13
Apartmen yang di tempati Rachel sangat nyaman dan terletak di lokasi strategis. Dilengkapi tv led berukuran besar dan furniture lainnya. Meskipun tempat tinggalnya sekarang lebih mewah daripada ruko yang selama ini ia tempati, tapi Rachel merasa asing dan kesepian tanpa Kalea dan kakaknya.
"Kamu suka tempatnya, El? Kalau kamu kurang nyaman di sini, kita bisa cari yang lain." Lian bicara setelah menunjukkan tiap sudut ruangan yang ada di dalam sini, sebagai orang yang paham tentang design bangunan ia tentu tahu tempat ini sangat layak untuk wanita seperti Rachel, tapi semua keputusan ia serahkan kepada Rachel.
"Tempat ini udah lebih dari cukup untukku, Yan. Selama ini, aku bahkan nggak berani bermimpi bisa tinggal di sini."
Sebenarnya, gaji yang didapatkan Rachel bisa membeli rumah mewah untuk di tempati bersama keluarganya, tapi Rachel lebih memilih menabung uang itu untuk masa depan Kalea.

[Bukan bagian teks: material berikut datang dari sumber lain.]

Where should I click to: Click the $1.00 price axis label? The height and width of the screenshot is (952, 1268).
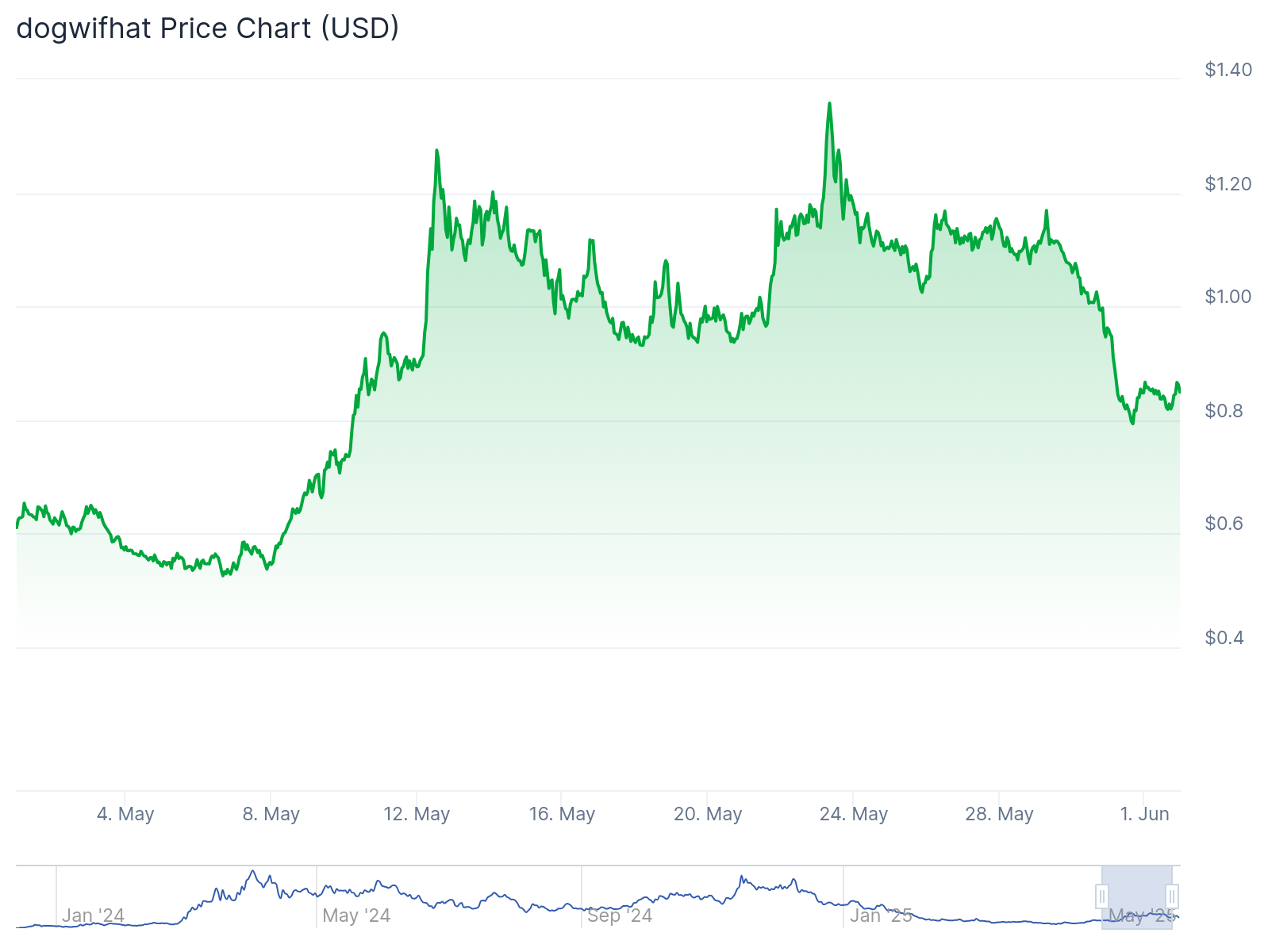coord(1228,297)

"Syukurlah, kalau kamu suka. Apartmen sudah beres, urusan mobil masih diurus berkas-berkasnya. Dan menunggu tanda tangan pak Bara," terang Lian sembari meresapi koffe capucino buatan Rachel.

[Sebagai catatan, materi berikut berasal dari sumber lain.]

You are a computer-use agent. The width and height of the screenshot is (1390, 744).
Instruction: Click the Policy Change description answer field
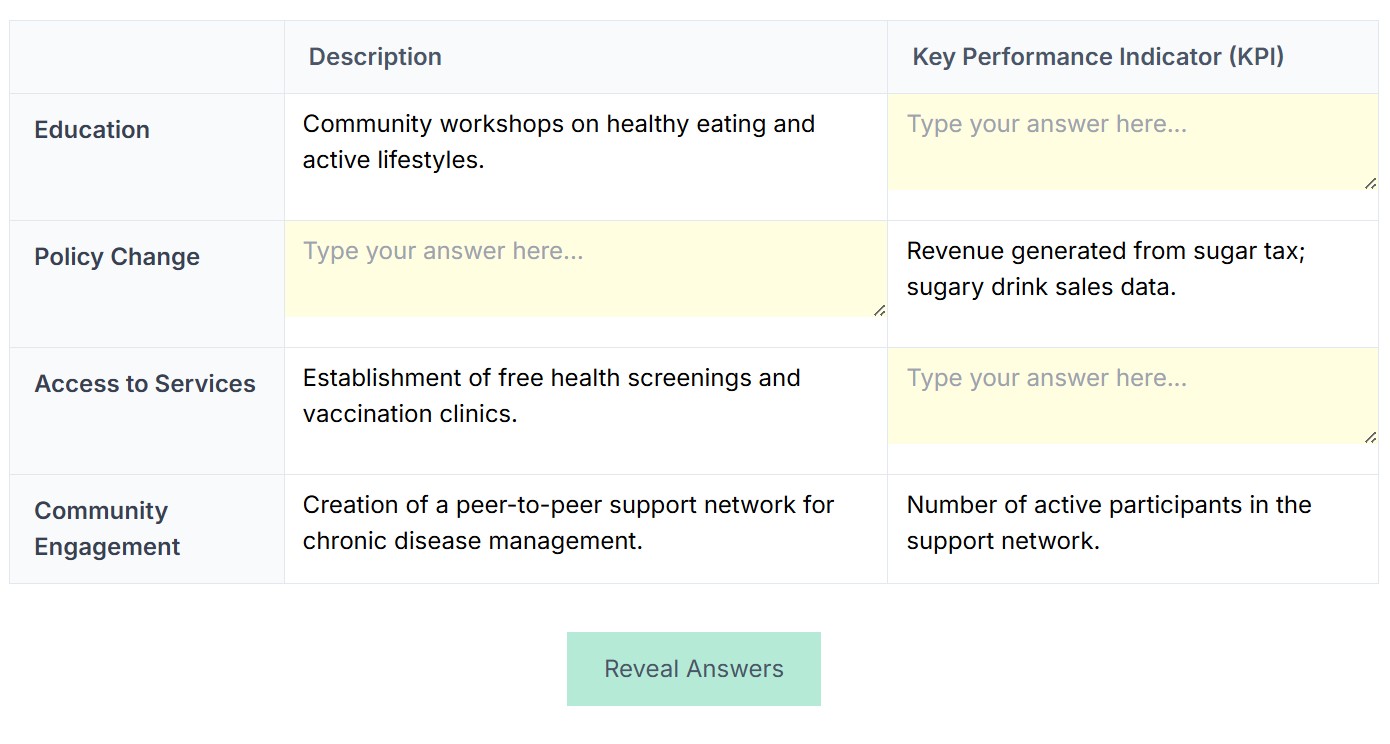pyautogui.click(x=586, y=269)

Tubuh Rachel menegang, telinganya mendengung, pikirannya resah dan gelisah setelah mendengar nama Bara disebut. Tapi, tidak mungkin Kenzi Barata Abimana, 'kan?
"Pak Bara?" Kenapa hatinya was-was? Apa mungkin karena masih berharap bisa bertemu dengan Kenzi?
"Hem, iya...." Lian meletakkan gelas berisi koffe cappucino itu di atas meja, kemudian menatap Rachel. "Kamu belum tau, ya? Pak Bara mengemban jabatan sebagai QM menggantikan QM sebelumnya. Pak Bara lulusan dari salah satu universitas terbaik di Amerika. Ya, meskipun usianya masih muda, tapi pengalaman dan ketangkasannya tidak diragukan lagi," terang Lian sambil tersenyum mengingat Bara. "Tapi dia sangat-sangat keras kepala!"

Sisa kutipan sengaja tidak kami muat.